## Set problem
Print each of the items below verbatim, leaving out the pictures.

## Exercise materials
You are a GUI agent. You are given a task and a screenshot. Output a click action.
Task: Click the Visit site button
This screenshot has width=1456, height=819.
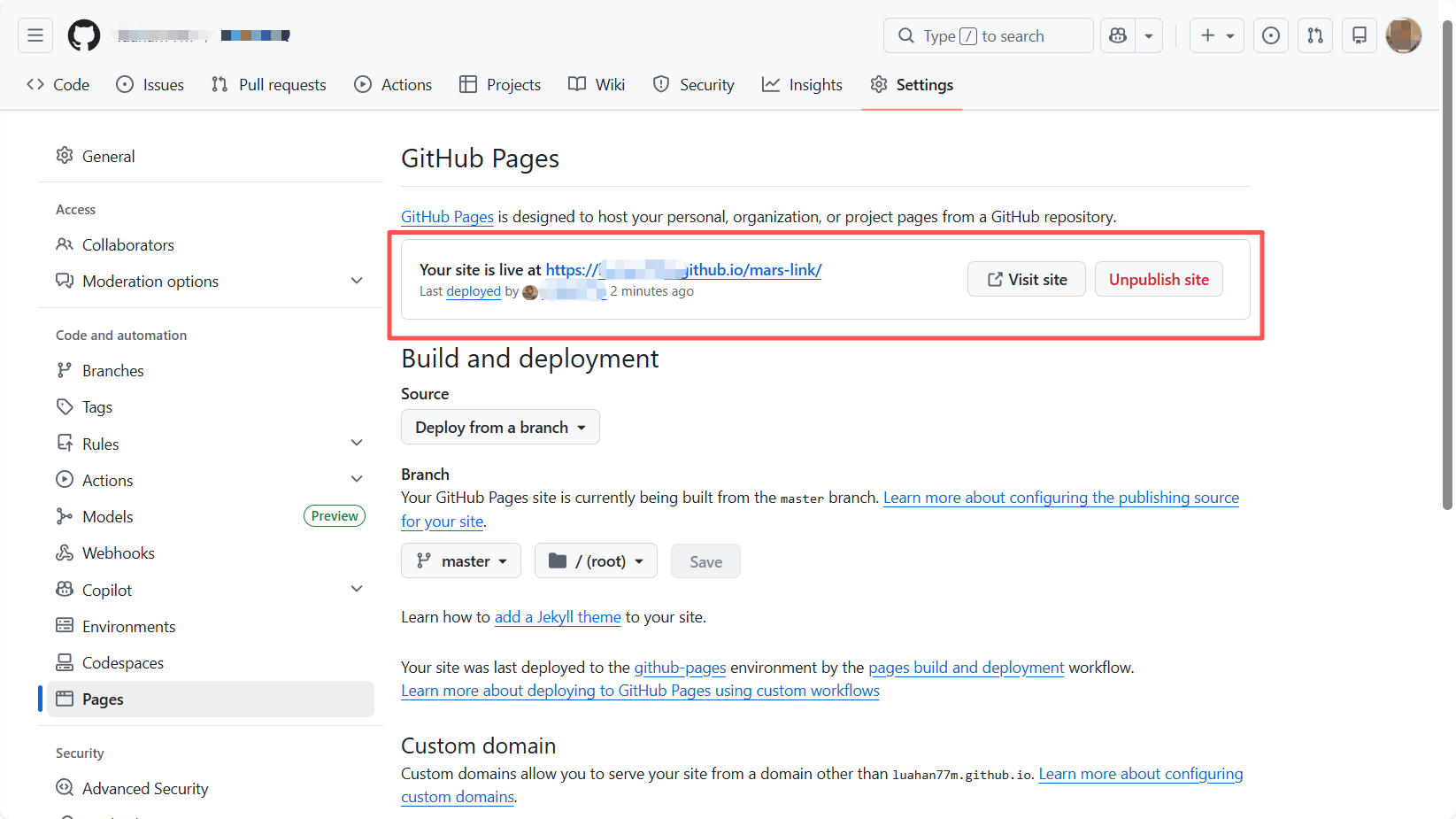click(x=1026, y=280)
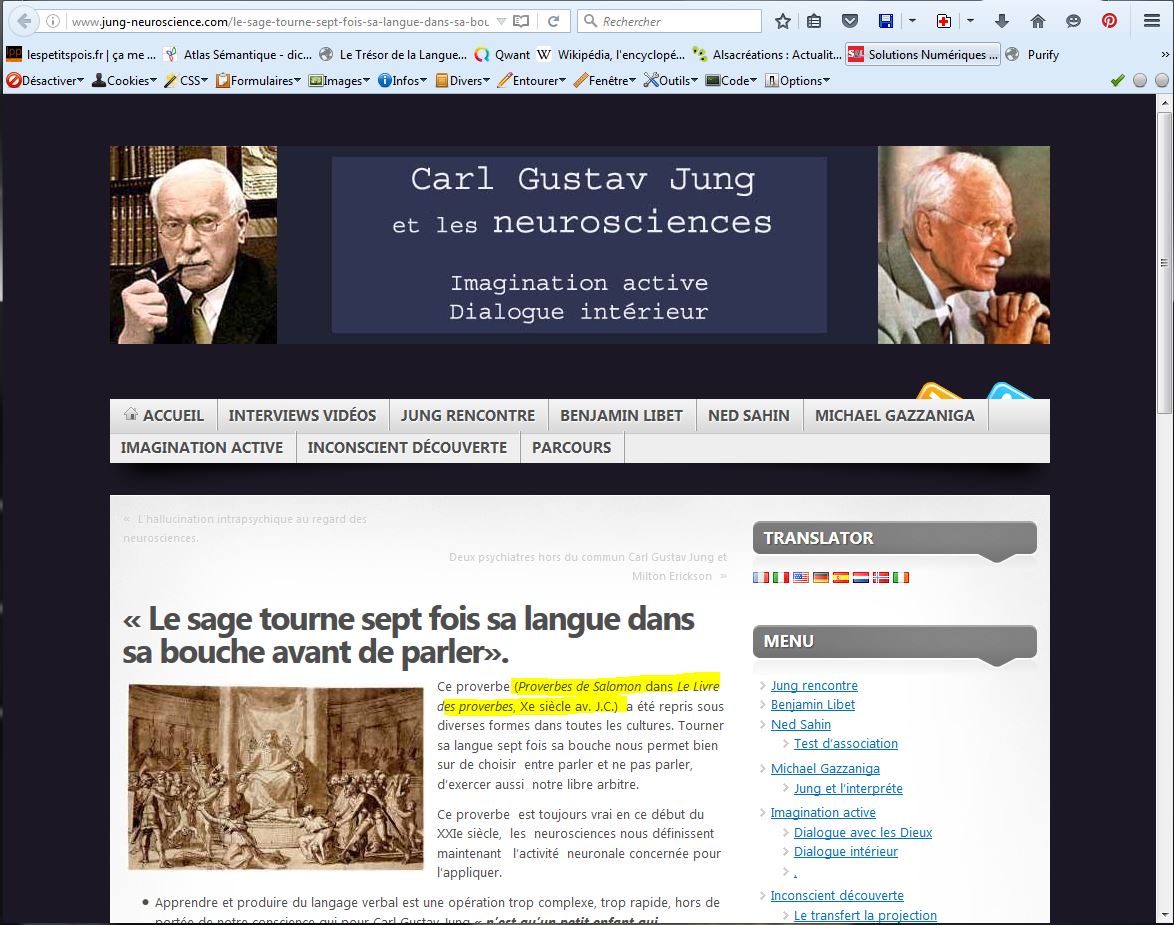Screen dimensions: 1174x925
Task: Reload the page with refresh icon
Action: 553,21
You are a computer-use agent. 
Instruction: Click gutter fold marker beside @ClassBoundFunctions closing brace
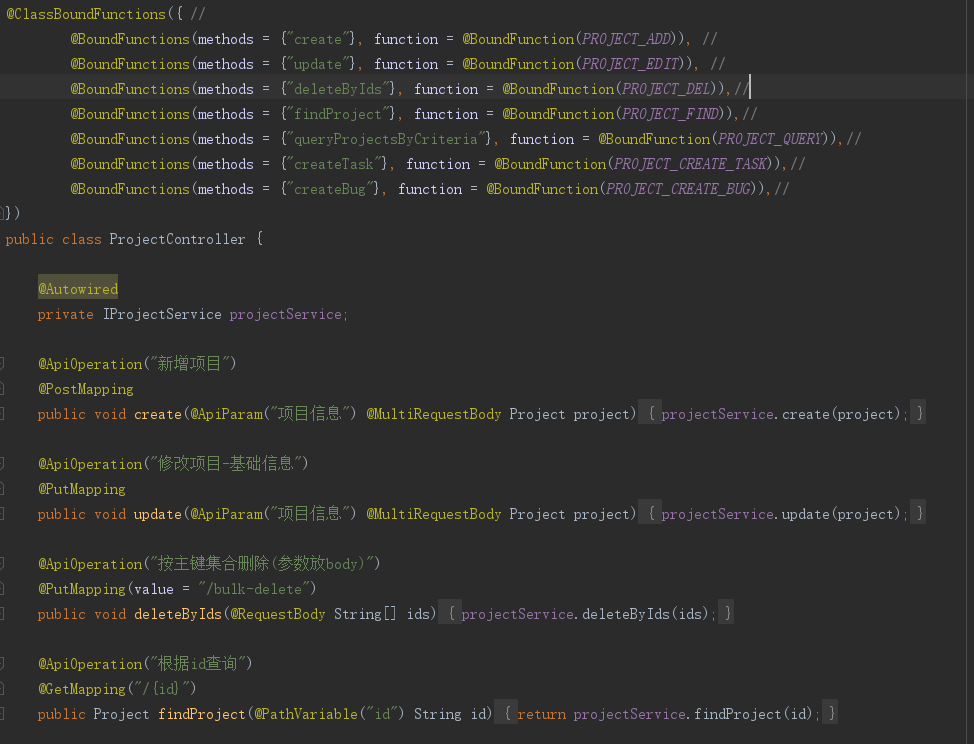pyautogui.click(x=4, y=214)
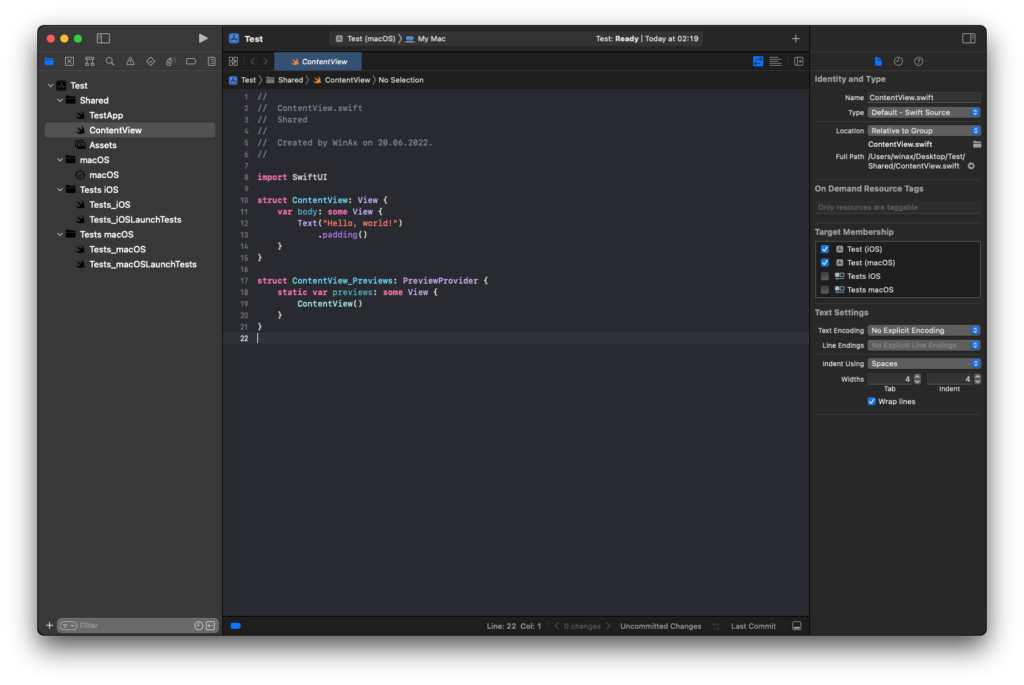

## Correct answer
You are a GUI agent. You are given a task and a screenshot. Output a click action.
Task: Click the Visit site button
This screenshot has width=1456, height=819.
click(x=1026, y=280)
Screen dimensions: 1174x925
Task: Reload the page with refresh icon
Action: 553,21
You are a computer-use agent. 
Instruction: Click gutter fold marker beside @ClassBoundFunctions closing brace
pyautogui.click(x=4, y=214)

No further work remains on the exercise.